[EXTRACTED RECORDS Boundary: Start]

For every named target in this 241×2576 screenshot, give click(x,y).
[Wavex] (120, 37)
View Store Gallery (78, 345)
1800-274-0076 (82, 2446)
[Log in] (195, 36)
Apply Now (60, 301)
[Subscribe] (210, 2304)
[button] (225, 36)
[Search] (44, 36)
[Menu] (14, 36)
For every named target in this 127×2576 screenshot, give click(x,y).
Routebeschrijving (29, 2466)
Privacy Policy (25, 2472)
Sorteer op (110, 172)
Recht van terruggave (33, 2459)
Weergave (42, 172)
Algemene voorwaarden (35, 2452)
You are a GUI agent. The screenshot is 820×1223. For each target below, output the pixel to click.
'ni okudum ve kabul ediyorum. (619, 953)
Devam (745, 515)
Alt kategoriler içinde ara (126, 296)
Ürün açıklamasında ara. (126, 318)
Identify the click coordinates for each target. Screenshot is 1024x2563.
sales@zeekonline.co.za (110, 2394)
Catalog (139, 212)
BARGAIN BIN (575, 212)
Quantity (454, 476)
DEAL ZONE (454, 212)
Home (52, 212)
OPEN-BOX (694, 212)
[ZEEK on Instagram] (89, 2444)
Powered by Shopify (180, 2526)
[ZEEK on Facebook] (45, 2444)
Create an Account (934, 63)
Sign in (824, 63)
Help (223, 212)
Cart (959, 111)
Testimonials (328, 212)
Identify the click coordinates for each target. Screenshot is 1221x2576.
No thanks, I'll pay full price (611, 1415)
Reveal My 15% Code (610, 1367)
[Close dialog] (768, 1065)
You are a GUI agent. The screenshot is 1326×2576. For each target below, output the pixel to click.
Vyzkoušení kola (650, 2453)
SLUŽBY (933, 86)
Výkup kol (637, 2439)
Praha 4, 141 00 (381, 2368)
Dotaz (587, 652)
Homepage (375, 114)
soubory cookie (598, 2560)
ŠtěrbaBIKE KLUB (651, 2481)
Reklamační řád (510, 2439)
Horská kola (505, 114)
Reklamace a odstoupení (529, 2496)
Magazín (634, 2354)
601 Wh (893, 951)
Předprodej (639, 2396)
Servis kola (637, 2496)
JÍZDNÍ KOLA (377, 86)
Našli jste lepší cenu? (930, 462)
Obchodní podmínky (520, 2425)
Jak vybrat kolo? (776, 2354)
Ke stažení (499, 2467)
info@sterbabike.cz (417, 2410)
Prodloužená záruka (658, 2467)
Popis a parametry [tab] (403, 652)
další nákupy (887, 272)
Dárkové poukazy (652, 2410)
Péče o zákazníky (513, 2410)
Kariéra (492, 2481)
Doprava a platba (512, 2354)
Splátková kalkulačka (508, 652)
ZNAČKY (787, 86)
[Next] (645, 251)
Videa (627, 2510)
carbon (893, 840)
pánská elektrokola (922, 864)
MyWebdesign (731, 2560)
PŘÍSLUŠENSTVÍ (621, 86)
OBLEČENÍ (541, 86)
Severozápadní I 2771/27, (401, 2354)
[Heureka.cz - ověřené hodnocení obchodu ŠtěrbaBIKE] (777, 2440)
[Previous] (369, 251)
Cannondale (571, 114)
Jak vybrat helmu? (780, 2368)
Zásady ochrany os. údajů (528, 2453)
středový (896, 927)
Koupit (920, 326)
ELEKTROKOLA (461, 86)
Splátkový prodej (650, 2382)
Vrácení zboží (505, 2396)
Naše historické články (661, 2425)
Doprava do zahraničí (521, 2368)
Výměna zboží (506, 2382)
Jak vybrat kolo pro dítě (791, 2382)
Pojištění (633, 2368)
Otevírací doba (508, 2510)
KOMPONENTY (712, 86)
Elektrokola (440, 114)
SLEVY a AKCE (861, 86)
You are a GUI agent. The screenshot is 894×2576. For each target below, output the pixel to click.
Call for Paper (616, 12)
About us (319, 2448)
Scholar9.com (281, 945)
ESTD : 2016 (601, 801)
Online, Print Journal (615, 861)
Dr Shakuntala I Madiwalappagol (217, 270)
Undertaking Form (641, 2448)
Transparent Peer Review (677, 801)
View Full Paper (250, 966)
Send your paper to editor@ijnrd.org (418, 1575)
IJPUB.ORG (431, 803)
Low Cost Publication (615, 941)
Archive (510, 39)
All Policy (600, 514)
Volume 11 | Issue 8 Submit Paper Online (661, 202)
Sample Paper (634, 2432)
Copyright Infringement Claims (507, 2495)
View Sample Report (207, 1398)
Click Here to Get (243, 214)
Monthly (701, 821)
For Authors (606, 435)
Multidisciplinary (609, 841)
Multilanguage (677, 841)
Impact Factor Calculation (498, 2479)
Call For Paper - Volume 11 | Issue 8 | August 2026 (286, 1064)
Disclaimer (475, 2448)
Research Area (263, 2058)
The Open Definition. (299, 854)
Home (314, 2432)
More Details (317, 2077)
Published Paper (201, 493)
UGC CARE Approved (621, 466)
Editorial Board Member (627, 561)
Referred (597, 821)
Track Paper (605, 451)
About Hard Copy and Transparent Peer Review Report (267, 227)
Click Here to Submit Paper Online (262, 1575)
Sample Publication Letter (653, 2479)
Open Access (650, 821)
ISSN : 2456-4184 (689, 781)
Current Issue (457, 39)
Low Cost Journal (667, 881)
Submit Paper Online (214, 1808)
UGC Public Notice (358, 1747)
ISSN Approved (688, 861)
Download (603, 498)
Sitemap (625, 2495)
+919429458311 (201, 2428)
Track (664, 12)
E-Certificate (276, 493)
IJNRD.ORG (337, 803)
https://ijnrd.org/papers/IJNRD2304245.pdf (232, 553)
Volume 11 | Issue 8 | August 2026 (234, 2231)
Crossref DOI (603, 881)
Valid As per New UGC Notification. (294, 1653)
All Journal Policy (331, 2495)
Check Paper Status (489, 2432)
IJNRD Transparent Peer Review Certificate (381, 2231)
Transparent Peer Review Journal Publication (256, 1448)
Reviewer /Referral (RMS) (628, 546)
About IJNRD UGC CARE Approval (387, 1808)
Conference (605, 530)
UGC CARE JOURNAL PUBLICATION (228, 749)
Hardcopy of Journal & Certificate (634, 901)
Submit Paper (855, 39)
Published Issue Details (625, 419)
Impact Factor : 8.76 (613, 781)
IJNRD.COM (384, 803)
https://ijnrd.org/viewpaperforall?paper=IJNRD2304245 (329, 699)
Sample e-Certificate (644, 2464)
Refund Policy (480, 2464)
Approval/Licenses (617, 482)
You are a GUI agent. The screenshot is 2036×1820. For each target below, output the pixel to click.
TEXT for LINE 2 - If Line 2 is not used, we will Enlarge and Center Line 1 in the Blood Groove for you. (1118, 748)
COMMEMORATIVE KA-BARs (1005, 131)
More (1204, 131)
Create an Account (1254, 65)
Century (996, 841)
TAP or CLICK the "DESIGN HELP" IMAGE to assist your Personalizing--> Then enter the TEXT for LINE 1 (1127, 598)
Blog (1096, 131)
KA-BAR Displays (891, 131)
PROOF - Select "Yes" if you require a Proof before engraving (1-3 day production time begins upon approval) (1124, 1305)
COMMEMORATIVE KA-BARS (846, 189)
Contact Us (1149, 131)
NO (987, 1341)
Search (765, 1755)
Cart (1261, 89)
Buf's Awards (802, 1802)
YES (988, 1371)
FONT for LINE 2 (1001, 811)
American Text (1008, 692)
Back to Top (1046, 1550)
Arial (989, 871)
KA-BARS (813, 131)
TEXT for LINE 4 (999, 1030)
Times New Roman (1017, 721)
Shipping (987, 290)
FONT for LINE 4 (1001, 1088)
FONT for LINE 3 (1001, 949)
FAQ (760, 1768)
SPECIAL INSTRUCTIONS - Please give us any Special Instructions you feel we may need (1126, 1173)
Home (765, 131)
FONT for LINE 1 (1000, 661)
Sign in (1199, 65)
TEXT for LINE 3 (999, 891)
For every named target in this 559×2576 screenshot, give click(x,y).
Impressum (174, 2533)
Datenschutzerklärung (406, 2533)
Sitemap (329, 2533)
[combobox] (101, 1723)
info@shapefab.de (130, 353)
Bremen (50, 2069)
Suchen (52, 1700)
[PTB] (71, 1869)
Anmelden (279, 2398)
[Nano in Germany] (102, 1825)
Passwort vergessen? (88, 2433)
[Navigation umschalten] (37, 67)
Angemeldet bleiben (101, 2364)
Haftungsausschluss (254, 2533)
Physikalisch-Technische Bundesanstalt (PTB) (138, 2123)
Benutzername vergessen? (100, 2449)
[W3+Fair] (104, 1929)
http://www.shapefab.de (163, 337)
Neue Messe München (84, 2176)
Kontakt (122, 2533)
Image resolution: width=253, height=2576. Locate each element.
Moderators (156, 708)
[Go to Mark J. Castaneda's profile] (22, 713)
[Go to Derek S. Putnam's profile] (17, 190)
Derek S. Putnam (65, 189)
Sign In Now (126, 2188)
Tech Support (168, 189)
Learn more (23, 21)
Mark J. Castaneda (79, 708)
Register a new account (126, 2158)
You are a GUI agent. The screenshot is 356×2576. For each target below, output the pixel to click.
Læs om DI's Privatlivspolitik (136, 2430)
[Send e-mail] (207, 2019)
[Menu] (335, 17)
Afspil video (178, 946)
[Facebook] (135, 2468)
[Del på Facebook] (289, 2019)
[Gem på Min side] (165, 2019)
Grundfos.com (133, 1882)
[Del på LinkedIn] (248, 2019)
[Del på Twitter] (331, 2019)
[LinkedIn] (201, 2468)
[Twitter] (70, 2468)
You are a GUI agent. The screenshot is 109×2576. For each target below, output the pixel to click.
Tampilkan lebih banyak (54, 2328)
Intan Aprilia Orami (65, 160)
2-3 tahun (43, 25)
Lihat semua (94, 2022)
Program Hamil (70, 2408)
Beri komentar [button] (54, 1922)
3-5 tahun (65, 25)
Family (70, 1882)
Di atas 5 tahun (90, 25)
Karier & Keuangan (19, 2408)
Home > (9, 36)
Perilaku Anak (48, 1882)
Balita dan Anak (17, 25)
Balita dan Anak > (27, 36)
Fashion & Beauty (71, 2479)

[EXTRACTED RECORDS Boundary: End]

## TASK INSTRUCTIONS
A word-for-word copy of the lines above from the one with "Shipping (987, 290)" through the one with "TEXT for LINE 3 (999, 891)", inclusive, is the only output wanted.

## WRITTEN RESPONSE
Shipping (987, 290)
FONT for LINE 4 (1001, 1088)
FONT for LINE 3 (1001, 949)
FAQ (760, 1768)
SPECIAL INSTRUCTIONS - Please give us any Special Instructions you feel we may need (1126, 1173)
Home (765, 131)
FONT for LINE 1 (1000, 661)
Sign in (1199, 65)
TEXT for LINE 3 (999, 891)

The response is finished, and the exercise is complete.